Regular route up to Seattle Ridge and down into Seattle Creek drainage to take stock of the last storm’s avalanches and anything new. Cleared the weather station wind sensor on the way back.
Several old natural wind slab avalanches seen today. All were from the high winds and snowfall on Friday 2/25. These slabs were all between 1-4' thick and some quite large - propagating several hundred feet wide in some cases. They were on both west facing steep terrain and on cross loaded slopes on east faces across Seattle Creek. One area in upper Seattle Creek has debris filling the creek that came from wind slabs on both sides of the drainage.

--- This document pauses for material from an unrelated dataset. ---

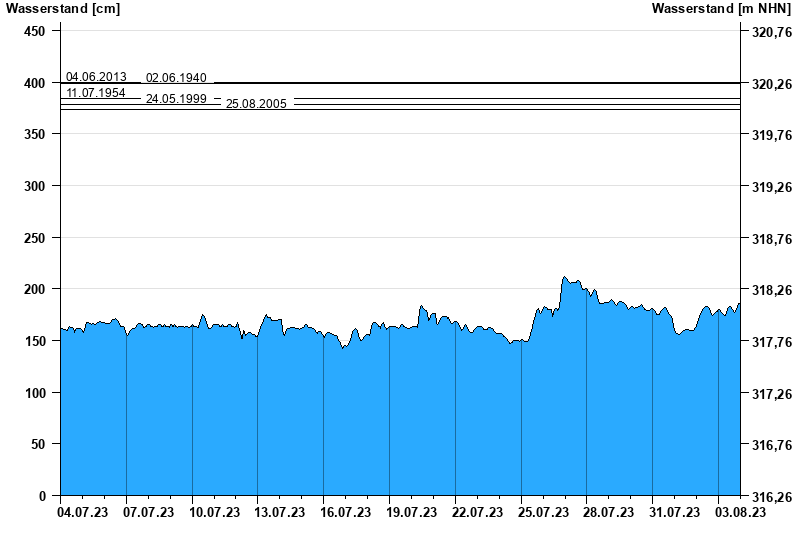
Task: Click the highest peak of the blue water level area
Action: pyautogui.click(x=565, y=278)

Examples of slopes that avalanched:
West face of BBQ hill
West face of Toilet Bowl (upper Triangle Bowl/heawall area)
East face of Big Chief
All these sent debris into valley bottoms running 1500-2000'.
No red flags seen today. Only the signs of natural avalanche from Friday's storm.
Mostly sunny, yay!
Temps were mid 30'sF in parking lot and mid 20's along ridge.
Winds were light from the west.
Surface crusts exist up to around 1500' where they are thin enough to ignore.
Most areas have seen a high degree of wind effect from Friday's winds. Especially along Seattle Ridge and any upper elevation zone. That said, there were many folks enjoying the snow just off ridgelines on all aspects.
Very small surface hoar is growing - 1mm kind of small at this point...
The sun was barely able to moisten steep south aspects, but no roller balls or wet sluffs were seen today (there were several yesterday however).
We did not dig any pits but made several informal tests on wind loaded slopes. The wind slabs we found were stubborn and we could not even get them to crack under us. We also did not see any signs of other parties able to trigger a wind slab. Some sluffing was seen from skiers in steep terrain, but these were relatively small.
Looking with binoculars at the crowns of the old avalanches, it appears that all the activity was indeed wind slabs formed in the new snow and not from deeper weak layers failing. We were specifically looking for this in Seattle Creek to see if any avalanches broke deeper.